No caso, a criança foi entregue pela mãe biológica a um casal poucos dias após o nascimento. O bebê permaneceu com os pais afetivos até os dez meses de idade, quando houve a decisão de transferi-lo para um abrigo, em razão da burla ao CNA. A sentença foi mantida pelo Tribunal de Justiça do Ceará.
Para o STJ, houve a constatação de inversão da ordem legal imposta pelo Estatuto da Criança e do Adolescente (ECA), em que a opção de institucionalização deve ser a última, e não a primeira.
De acordo com o relator, ministro Paulo de Tarso Sanseverino, o acolhimento institucional da criança viola o artigo 34, parágrafo 1º, do ECA, o qual prescreve que o acolhimento familiar terá preferência sobre o institucional, observado, em qualquer caso, o caráter temporário e excepcional da medida.

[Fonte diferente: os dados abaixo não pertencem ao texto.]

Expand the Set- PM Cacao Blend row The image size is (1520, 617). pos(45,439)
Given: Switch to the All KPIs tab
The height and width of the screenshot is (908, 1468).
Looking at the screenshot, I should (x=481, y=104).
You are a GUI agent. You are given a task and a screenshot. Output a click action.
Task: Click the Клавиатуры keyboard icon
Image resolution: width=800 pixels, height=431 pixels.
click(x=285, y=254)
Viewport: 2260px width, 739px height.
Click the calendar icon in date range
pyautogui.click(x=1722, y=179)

Além disso, segundo ele, não constam dos autos fatores que indiquem que o convívio fosse prejudicial ao menor. Desta maneira, em sintonia com o ECA, o colegiado determinou que a criança seja reconduzida ao casal com o qual se encontrava, a título de guarda, até o trânsito em julgado do agravo de instrumento que deu origem ao habeas corpus.

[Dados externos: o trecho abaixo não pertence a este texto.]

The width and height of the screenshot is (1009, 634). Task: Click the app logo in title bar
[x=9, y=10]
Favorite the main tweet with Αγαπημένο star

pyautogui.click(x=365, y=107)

“Essa controvérsia já foi enfrentada por esta Corte Superior, tendo-se firmado entendimento pela primazia do acolhimento familiar em face do acolhimento institucional, em atenção ao melhor interesse da criança, salvante hipóteses excepcionais em que a família substituta não se apresente como ambiente adequado para o convívio do menor”, afirmou o ministro.
Vínculos afetivos
Para Fernando Moreira, juiz de direito do Mato Grosso do Sul e vice-presidente da Comissão de Adoção do Instituto Brasileiro de Direito de Família – IBDFAM, a decisão do STJ foi acertada.
“Claro que não se pode burlar a fila do Cadastro Nacional de Adoção, já que há inúmeros pretendentes que seguiram os passos legais e esperam ansiosos pela chegada do filho. A conduta ilegal da mãe biológica e dos genitores adotivos necessita ser punida pelo ordenamento jurídico, quer na forma de dano moral coletivo, quer pelo crime de registrar como seu o filho de outrem, se for o caso. O que não se pode, a meu juízo, é punir a criança, retirando-a, coercitivamente, do lar onde se encontra e a levando para um acolhimento. Penso que tal atitude constitui uma revitimização para o infante, que já se encontra adaptado e acolhido em uma nova família”, afirma.

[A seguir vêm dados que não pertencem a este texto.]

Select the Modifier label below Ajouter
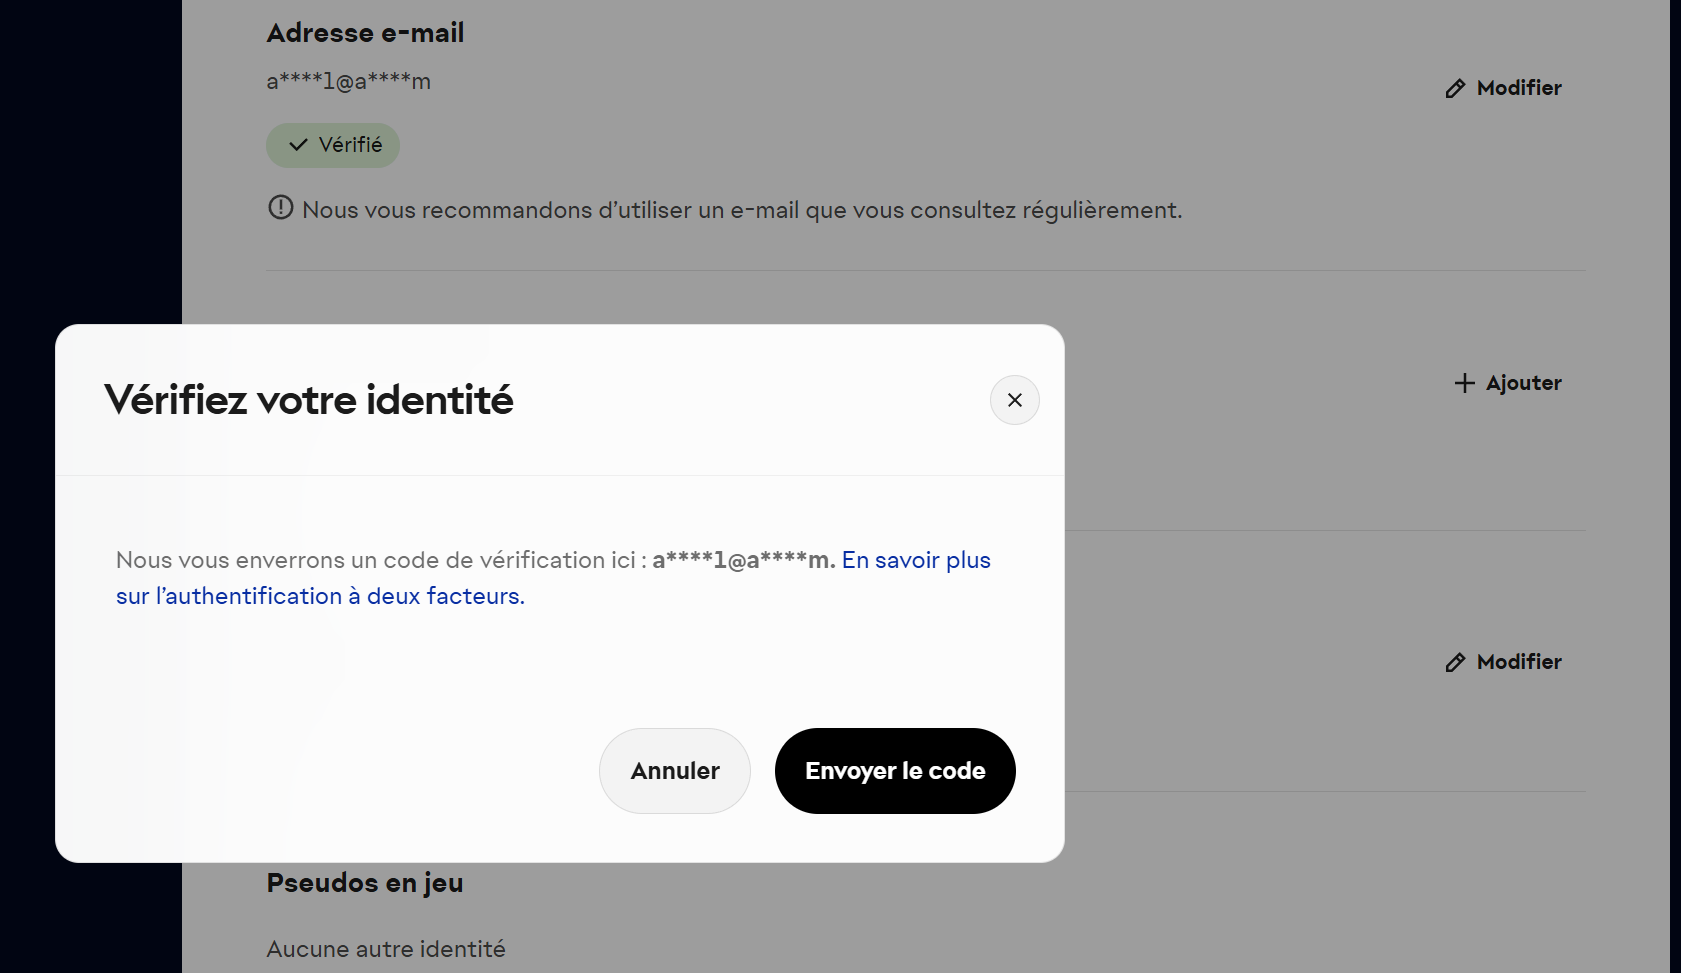Image resolution: width=1681 pixels, height=973 pixels. click(x=1518, y=662)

Para ele, a retirada abrupta da criança de um lar é uma das mais violentas formas de agressão que o Estado pode praticar. “Por todos os ângulos que vejo, a maior prejudicada sempre será a criança, o que não podemos admitir. Caberia à rede de proteção e à sociedade terem percebido tal ilegalidade, no início, de modo que o Poder Judiciário pudesse ter agido e acolhido a criança. Como não o fez, após a consolidação de vínculos afetivos, entendo como desastrosa qualquer investida estatal”, destaca.
Hipóteses do ECA
O juiz de direito ressalta que o ECA traz expressamente as hipóteses legais em que se admite a não observância ao Cadastro Nacional de Adoção, previstas em seu artigo 50, § 13, quais sejam: I) os casos de adoção unilateral, em que o cônjuge ou companheiro se interessa especificamente pelo filho do outro com quem convive; II) parentes com os quais o infante possua vínculo de afinidade e afetividade; III) nos casos em que haja guarda legal de crianças com mais de 03 anos de idade ou adolescentes, demonstrada a existência de vínculo de afinidade e afetividade, bem como a boa-fé do interessado.
“Contudo, a jurisprudência tem afirmado que esse rol não é numerus clausus, admitindo-se exceções, como a referida decisão do STJ”, diz.
Para ele, tais situações excepcionais se justificam em razão da própria principiologia do ECA, que impõe ao magistrado, no momento de decidir o caso concreto, analisar, além da dignidade da pessoa humana (art. 15) e da preferência pelo acolhimento familiar a seu acolhimento institucional (art. 34, §1º), os princípios previstos no artigo 100 do Estatuto: proteção integral e prioritária; interesse superior da criança e do adolescente; intervenção precoce; intervenção mínima; proporcionalidade e atualidade das medidas de proteção tomadas.
“Desse modo, à luz dos princípios do Estatuto da Criança e do Adolescente, não vejo como tomar uma decisão diversa daquela proferida pelo Superior Tribunal de Justiça” finaliza.